Re-use of intermediate graph nodes

I want to structure my neural network code in such a way as to put “postprocessing” steps into the model itself, and utilize flags for the forward pass. So for a classification NN big_nn I could call:

a = big_nn(x, mode='logits') # returns [-2, 2.4, 0.3, -1.1]
b = big_nn(x, mode='prediction') # returns 1

This leads to a very elegant coding style, but unfortunately in PyTorch it makes my training loop very inefficient! The reason is that it includes code that looks like:

loss = softmax_cross_entropy(big_nn(x, mode='logits'), y).mean()
error = (big_nn(x, mode='prediction') == y).double().mean()

Internally, this runs the forward pass for big_nn twice & doubles the number of nodes in the graph, which is very expensive, and something I definitely want to avoid. This could of course be re-made efficient by doing

logits = big_nn(x, mode='logits')
loss = softmax_cross_entropy(logits, y).mean()
error = (argmax(logits, -1) == y).double().mean()

…but from a software design perspective, I don’t like having the logic for converting logits to decisions to live in the training code.
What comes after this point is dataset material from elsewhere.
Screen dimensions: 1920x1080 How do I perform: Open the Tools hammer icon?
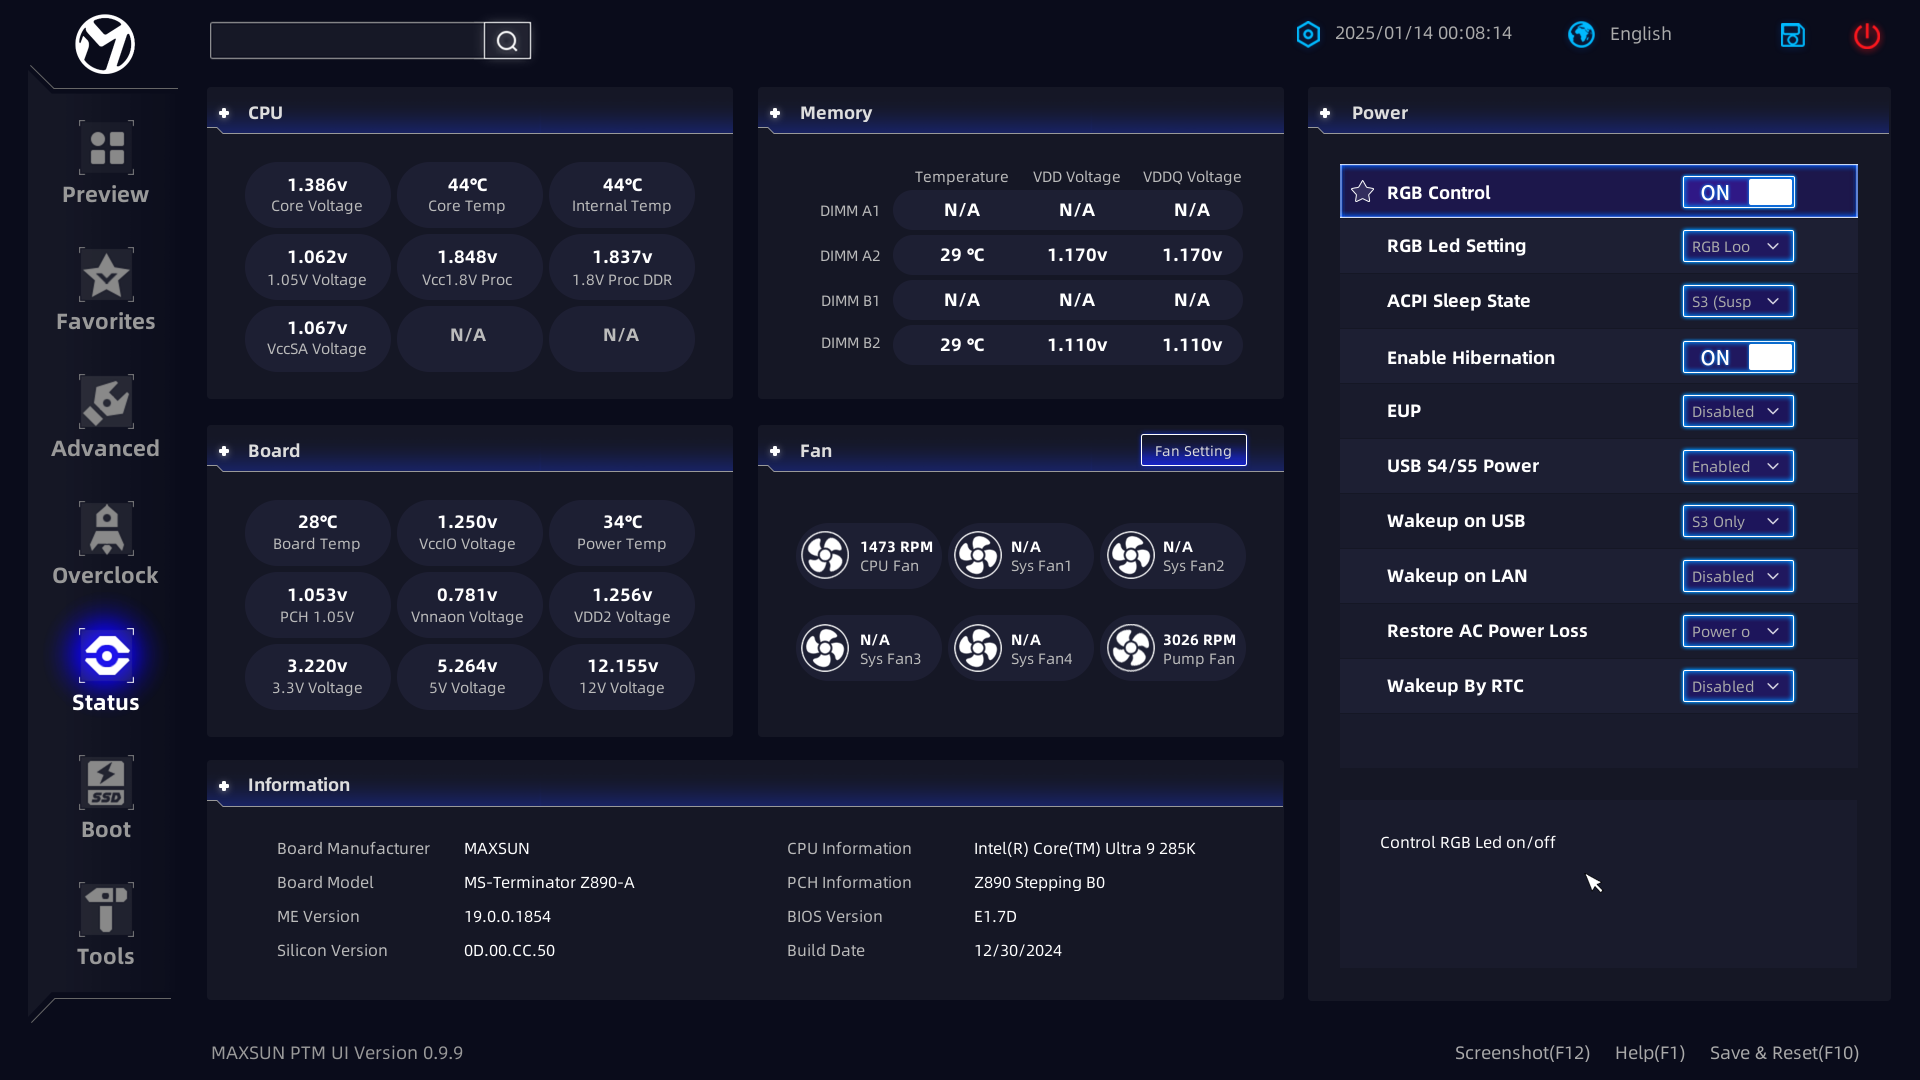[x=106, y=910]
It belongs inside the neural network class.

Is there a way to write efficient PyTorch code in this style, by forcing it to re-use intermediate computations?

One potential approach would be to calculate both paths internally and either return both (and discard the unwanted output) or to use the mode argument to define which output should be returned.

That’s what I’m doing now, but it still doesn’t help me much when the two calls are in different parts of my code. Call A needs output 1, and call B needs output 2; I don’t want to have to pass around stuff in order to do both calls. I just want to have the intermediate computations cached by default, until e.g. .backward() is called.

If there’s no way to do this currently, might it be worth adding as a feature? I think it would bring great efficiency gains to many workflows, and enable much more elegant code. Tensorflow 1.x was able to do this natively, and I used that ability all the time (which is how I developed this coding style).